- **Work required**: Type out the data below word for word, keeping every character, space, and line break unchanged.

Collected data:
>>>>>

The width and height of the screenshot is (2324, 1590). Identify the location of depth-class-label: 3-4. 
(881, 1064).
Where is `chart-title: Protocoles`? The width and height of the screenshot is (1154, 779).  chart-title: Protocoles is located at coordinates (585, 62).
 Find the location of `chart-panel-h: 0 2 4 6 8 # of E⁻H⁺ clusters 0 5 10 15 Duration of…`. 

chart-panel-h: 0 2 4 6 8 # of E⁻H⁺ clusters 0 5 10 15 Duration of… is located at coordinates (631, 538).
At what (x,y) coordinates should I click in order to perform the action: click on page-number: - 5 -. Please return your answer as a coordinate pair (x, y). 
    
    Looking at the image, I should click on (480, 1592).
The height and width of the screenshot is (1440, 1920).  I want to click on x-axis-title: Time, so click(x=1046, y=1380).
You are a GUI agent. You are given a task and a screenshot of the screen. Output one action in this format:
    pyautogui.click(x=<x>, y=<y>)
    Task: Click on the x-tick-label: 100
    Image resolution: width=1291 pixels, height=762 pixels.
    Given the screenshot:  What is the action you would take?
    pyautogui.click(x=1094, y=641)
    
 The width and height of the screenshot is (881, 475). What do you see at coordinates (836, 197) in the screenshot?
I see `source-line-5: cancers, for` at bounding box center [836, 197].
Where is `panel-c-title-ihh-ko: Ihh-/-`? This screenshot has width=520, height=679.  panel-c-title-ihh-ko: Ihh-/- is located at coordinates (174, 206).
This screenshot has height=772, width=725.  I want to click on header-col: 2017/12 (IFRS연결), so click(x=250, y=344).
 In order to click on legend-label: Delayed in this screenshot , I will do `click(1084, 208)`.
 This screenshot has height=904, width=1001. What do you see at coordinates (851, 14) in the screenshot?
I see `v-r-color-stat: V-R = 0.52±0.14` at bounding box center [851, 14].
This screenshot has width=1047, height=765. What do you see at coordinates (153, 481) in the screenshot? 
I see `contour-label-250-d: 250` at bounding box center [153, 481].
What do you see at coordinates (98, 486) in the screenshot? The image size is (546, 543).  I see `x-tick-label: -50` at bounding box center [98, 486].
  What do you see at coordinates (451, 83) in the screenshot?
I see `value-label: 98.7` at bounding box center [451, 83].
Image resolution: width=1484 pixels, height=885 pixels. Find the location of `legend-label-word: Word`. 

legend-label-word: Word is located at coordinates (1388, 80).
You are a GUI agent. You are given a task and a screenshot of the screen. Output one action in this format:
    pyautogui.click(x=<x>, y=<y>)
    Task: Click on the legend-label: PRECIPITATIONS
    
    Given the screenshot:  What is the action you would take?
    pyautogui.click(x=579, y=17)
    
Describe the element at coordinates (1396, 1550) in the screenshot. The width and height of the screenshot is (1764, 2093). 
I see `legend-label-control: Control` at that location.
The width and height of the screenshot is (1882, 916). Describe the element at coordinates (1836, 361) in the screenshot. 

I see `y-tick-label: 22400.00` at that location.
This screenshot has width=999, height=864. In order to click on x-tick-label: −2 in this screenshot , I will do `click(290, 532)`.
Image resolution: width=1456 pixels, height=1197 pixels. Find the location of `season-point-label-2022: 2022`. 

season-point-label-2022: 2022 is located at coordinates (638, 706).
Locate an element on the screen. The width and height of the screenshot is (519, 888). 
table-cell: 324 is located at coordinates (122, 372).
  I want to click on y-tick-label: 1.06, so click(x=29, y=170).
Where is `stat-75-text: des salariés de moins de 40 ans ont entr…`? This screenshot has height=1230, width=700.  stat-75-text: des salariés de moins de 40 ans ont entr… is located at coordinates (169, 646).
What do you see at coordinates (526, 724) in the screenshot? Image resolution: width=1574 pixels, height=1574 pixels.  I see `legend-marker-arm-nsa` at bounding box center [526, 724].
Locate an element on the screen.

<<<<<

- **Answer below**:
The width and height of the screenshot is (2324, 1590). Identify the location of depth-class-label: 3-4. 
(881, 1064).
Where is `chart-title: Protocoles`? The width and height of the screenshot is (1154, 779).  chart-title: Protocoles is located at coordinates (585, 62).
 Find the location of `chart-panel-h: 0 2 4 6 8 # of E⁻H⁺ clusters 0 5 10 15 Duration of…`. 

chart-panel-h: 0 2 4 6 8 # of E⁻H⁺ clusters 0 5 10 15 Duration of… is located at coordinates (631, 538).
At what (x,y) coordinates should I click in order to perform the action: click on page-number: - 5 -. Please return your answer as a coordinate pair (x, y). 
    
    Looking at the image, I should click on (480, 1592).
The height and width of the screenshot is (1440, 1920).  I want to click on x-axis-title: Time, so click(x=1046, y=1380).
You are a GUI agent. You are given a task and a screenshot of the screen. Output one action in this format:
    pyautogui.click(x=<x>, y=<y>)
    Task: Click on the x-tick-label: 100
    Image resolution: width=1291 pixels, height=762 pixels.
    Given the screenshot:  What is the action you would take?
    pyautogui.click(x=1094, y=641)
    
 The width and height of the screenshot is (881, 475). What do you see at coordinates (836, 197) in the screenshot?
I see `source-line-5: cancers, for` at bounding box center [836, 197].
Where is `panel-c-title-ihh-ko: Ihh-/-`? This screenshot has width=520, height=679.  panel-c-title-ihh-ko: Ihh-/- is located at coordinates (174, 206).
This screenshot has height=772, width=725.  I want to click on header-col: 2017/12 (IFRS연결), so click(x=250, y=344).
 In order to click on legend-label: Delayed in this screenshot , I will do `click(1084, 208)`.
 This screenshot has height=904, width=1001. What do you see at coordinates (851, 14) in the screenshot?
I see `v-r-color-stat: V-R = 0.52±0.14` at bounding box center [851, 14].
This screenshot has width=1047, height=765. What do you see at coordinates (153, 481) in the screenshot? 
I see `contour-label-250-d: 250` at bounding box center [153, 481].
What do you see at coordinates (98, 486) in the screenshot? The image size is (546, 543).  I see `x-tick-label: -50` at bounding box center [98, 486].
  What do you see at coordinates (451, 83) in the screenshot?
I see `value-label: 98.7` at bounding box center [451, 83].
Image resolution: width=1484 pixels, height=885 pixels. Find the location of `legend-label-word: Word`. 

legend-label-word: Word is located at coordinates (1388, 80).
You are a GUI agent. You are given a task and a screenshot of the screen. Output one action in this format:
    pyautogui.click(x=<x>, y=<y>)
    Task: Click on the legend-label: PRECIPITATIONS
    
    Given the screenshot:  What is the action you would take?
    pyautogui.click(x=579, y=17)
    
Describe the element at coordinates (1396, 1550) in the screenshot. The width and height of the screenshot is (1764, 2093). 
I see `legend-label-control: Control` at that location.
The width and height of the screenshot is (1882, 916). Describe the element at coordinates (1836, 361) in the screenshot. 

I see `y-tick-label: 22400.00` at that location.
This screenshot has width=999, height=864. In order to click on x-tick-label: −2 in this screenshot , I will do `click(290, 532)`.
Image resolution: width=1456 pixels, height=1197 pixels. Find the location of `season-point-label-2022: 2022`. 

season-point-label-2022: 2022 is located at coordinates (638, 706).
Locate an element on the screen. The width and height of the screenshot is (519, 888). 
table-cell: 324 is located at coordinates (122, 372).
  I want to click on y-tick-label: 1.06, so click(x=29, y=170).
Where is `stat-75-text: des salariés de moins de 40 ans ont entr…`? This screenshot has height=1230, width=700.  stat-75-text: des salariés de moins de 40 ans ont entr… is located at coordinates (169, 646).
What do you see at coordinates (526, 724) in the screenshot? Image resolution: width=1574 pixels, height=1574 pixels.  I see `legend-marker-arm-nsa` at bounding box center [526, 724].
Locate an element on the screen.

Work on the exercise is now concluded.